Blogger donsands said...

"“Climate has always changed. It always has and always will. Sea level has always changed. Ice sheets come and go. Life always changes. Extinctions of life are normal.”"

Amen.

Thanks for a great post. Surprised to see Dan Kimball's name there. Didn't think he was duped by all this hyper "save the polar bears" doctrine.

10:09 AM  
Blogger Randy Buist said...

By George Ron,

When did seminary prepare you well to write a position paper on the temp of the earth?

For all of your education, one would begin to think that you learned learned everything there is to know at seminary?

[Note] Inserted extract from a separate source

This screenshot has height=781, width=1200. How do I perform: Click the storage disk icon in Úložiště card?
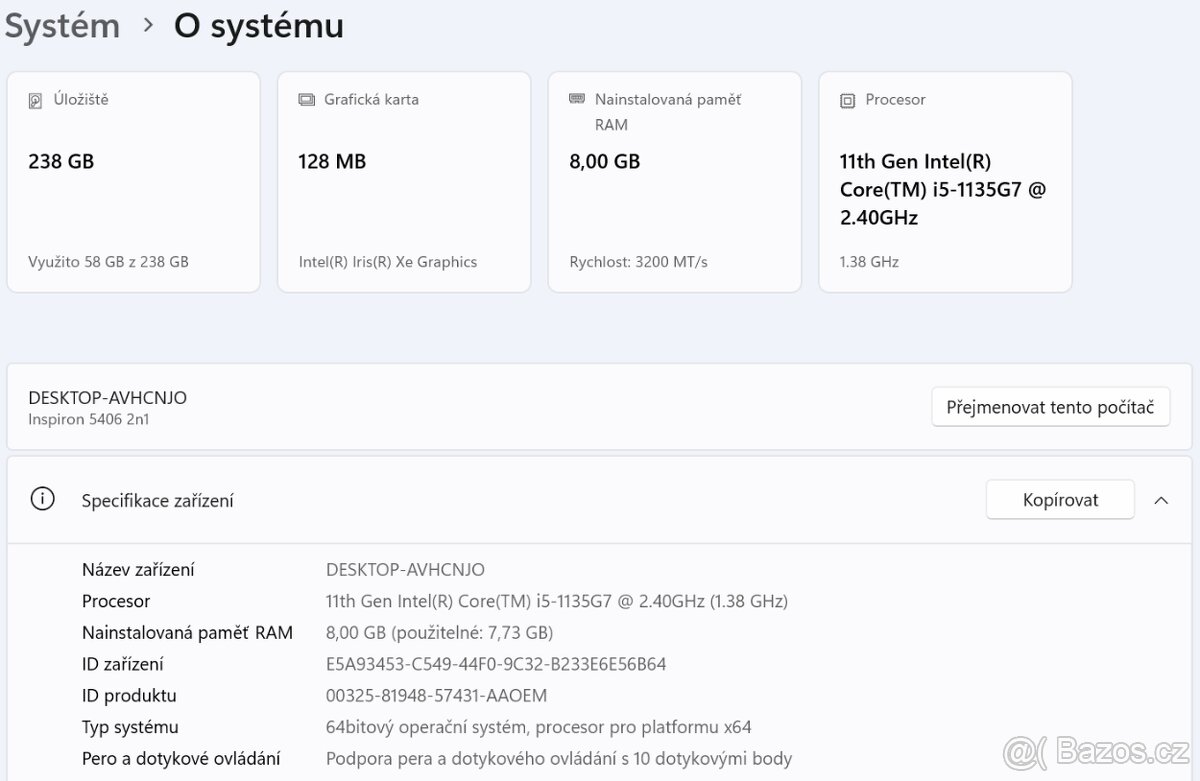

I don't recall Bavink being so arrogant, or am I wrong on this one too?

9:12 PM  
Blogger Randy Buist said...

hey ronny... last i checked seminary didn't offer an sciences classes nor did your boy bovvey... perhaps you should stick with things they taught at seminary or at least at tank school.... please. really. please.

9:13 PM  
Blogger Rattlesnake6 said...

Randy,
There was life before and after seminary. I read and learn from others. When Christian ethicists write papers on abortion, most are not OB/GYNs.
Bavinck (not Bavink) helped teach me a biblical worldview. He wrote extensively on many topics. If you are such a Bavinck scholar, I'd have thought that you would know how to spell his name.

9:51 PM  
Blogger Rattlesnake6 said...

Randy,
Your hypocrisy is superabundant. You have not objection with McLaren signing an IPCC document. Obviously, clearly because he did not go to seminary, but taught English qualifies him to tell us that Everything Must Change.
Your time away from here didn't help you at all.

9:53 PM  
Blogger Unknown said...

Randy,
Do you have a substantive difference with what Ron says? There are plenty of people out here whose minds are not made up, but you "can't fight something with nothing."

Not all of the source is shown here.